5. Bronchospasm-Mediated Lower Airway Compromise
| Poison | Mechanism |
|---|
| Organophosphates / nerve agents | Muscarinic bronchospasm (see above) |
| Beta-blockers (overdose) | β2-blockade → bronchoconstriction (especially dangerous in asthmatics) |
| Aspirin / NSAIDs | Aspirin-exacerbated respiratory disease (Samter's triad) — leukotriene-mediated bronchospasm |
| Sulfur dioxide, chlorine, ammonia | Direct mucosal irritation → reflex bronchospasm |
| Smoke inhalation | Chemical injury → bronchospasm + airway edema |
| Histamine-releasing agents | Morphine, vancomycin ("Red Man syndrome"), iodinated contrast |
6. Methemoglobinemia and Cellular Hypoxia (Functional Airway/Ventilatory Failure)
These agents do not obstruct the airway mechanically but create a functional inability to oxygenate.
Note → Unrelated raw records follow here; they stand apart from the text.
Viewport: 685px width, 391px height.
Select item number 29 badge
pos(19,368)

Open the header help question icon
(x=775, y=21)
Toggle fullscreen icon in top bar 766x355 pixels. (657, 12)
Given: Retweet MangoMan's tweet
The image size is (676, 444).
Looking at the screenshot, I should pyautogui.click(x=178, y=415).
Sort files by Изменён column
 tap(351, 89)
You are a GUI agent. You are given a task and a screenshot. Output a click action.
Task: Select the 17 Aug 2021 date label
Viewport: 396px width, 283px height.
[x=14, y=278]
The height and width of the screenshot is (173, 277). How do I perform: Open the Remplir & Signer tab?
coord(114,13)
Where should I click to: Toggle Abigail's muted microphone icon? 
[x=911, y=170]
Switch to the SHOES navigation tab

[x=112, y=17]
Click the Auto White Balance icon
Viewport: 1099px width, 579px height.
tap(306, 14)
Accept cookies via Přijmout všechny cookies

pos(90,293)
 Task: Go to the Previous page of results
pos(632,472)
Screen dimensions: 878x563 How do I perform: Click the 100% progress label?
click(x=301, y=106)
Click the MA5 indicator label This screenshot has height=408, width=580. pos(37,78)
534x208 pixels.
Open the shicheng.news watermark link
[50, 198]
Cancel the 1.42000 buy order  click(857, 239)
| Poison | Examples | Pathophysiology |
|---|
| Methemoglobin-forming agents | Dapsone, nitrites, local anesthetics (benzocaine), nitrobenzene | Oxidize Fe²⁺ to Fe³⁺ in hemoglobin → MetHb cannot carry O₂ → tissue hypoxia despite patent airway |
| Carbon monoxide | CO from fires/generators | CO binds Hb with 240× affinity → carboxyhemoglobin → functional anemia + cytochrome c oxidase inhibition |
| Cyanide | Smoke inhalation, industrial, amygdalin (bitter almonds) | Cytochrome oxidase inhibition → histotoxic hypoxia; cellular anoxia with normal PaO₂ |
7. Laryngospasm
| Poison | Mechanism |
|---|
| Caustic ingestion/inhalation | Reflex laryngospasm from mucosal stimulation |
| Chlorine / ammonia inhalation | Direct laryngeal mucosal irritation → reflex closure |
| Strychnine | Spasm includes laryngeal muscles |
| Tetanus toxin | Blocks glycine (inhibitory NT) → risus sardonicus, trismus, laryngeal spasm |
| Hypocalcemia from fluoride | Hydrofluoric acid → chelates Ca²⁺ → hypocalcemia → laryngospasm, tetany |
Summary Table: Poisons by Mechanism
| Mechanism | Key Poisons |
|---|
| Direct mucosal injury | Acids, alkalis, chlorine, phosgene, SO₂, NO₂, steam |
| Angioedema | ACE inhibitors, NSAIDs, anaphylaxis-triggering allergens/drugs |
| CNS depression → airway loss | Opioids, benzodiazepines, barbiturates, ethanol, GHB, TCAs, CO, clonidine |
| Neuromuscular paralysis | Organophosphates, botulinum, TTX, saxitoxin, strychnine, tick toxin |
| Bronchospasm | Organophosphates, beta-blockers, NSAIDs, chlorine, smoke |
| Laryngospasm | Caustics, chlorine, ammonia, strychnine, tetanus toxin, hydrofluoric acid |
| Functional hypoxia | CO, cyanide, methemoglobin-forming agents |
Emergency Approach (Brief)
- Immediate airway assessment — stridor, hoarseness, drooling, dysphagia signal impending obstruction
- Early intubation — caustic/inhalation injuries: intubate early before edema progresses; delay is catastrophic
- Antidotes where applicable:
- Opioids → Naloxone
- Benzodiazepines → Flumazenil (use cautiously)
- Organophosphates → Atropine (large doses for bronchorrhea) + Pralidoxime
- CO → 100% O₂ / hyperbaric O₂
- Cyanide → Hydroxocobalamin or sodium thiosulfate
- ACE inhibitor angioedema → Icatibant / C1-INH concentrate
- Botulinum → Antitoxin + supportive ventilation
- Methemoglobinemia → Methylene blue
- Bronchospasm: nebulized salbutamol; atropine/ipratropium for organophosphate bronchospasm
- Corrosive ingestion: do NOT induce emesis; early endoscopy + ENT involvement
This covers the full spectrum of toxin-induced airway compromise encountered in the emergency department, from mechanical obstruction to neuromuscular failure to functional hypoxia.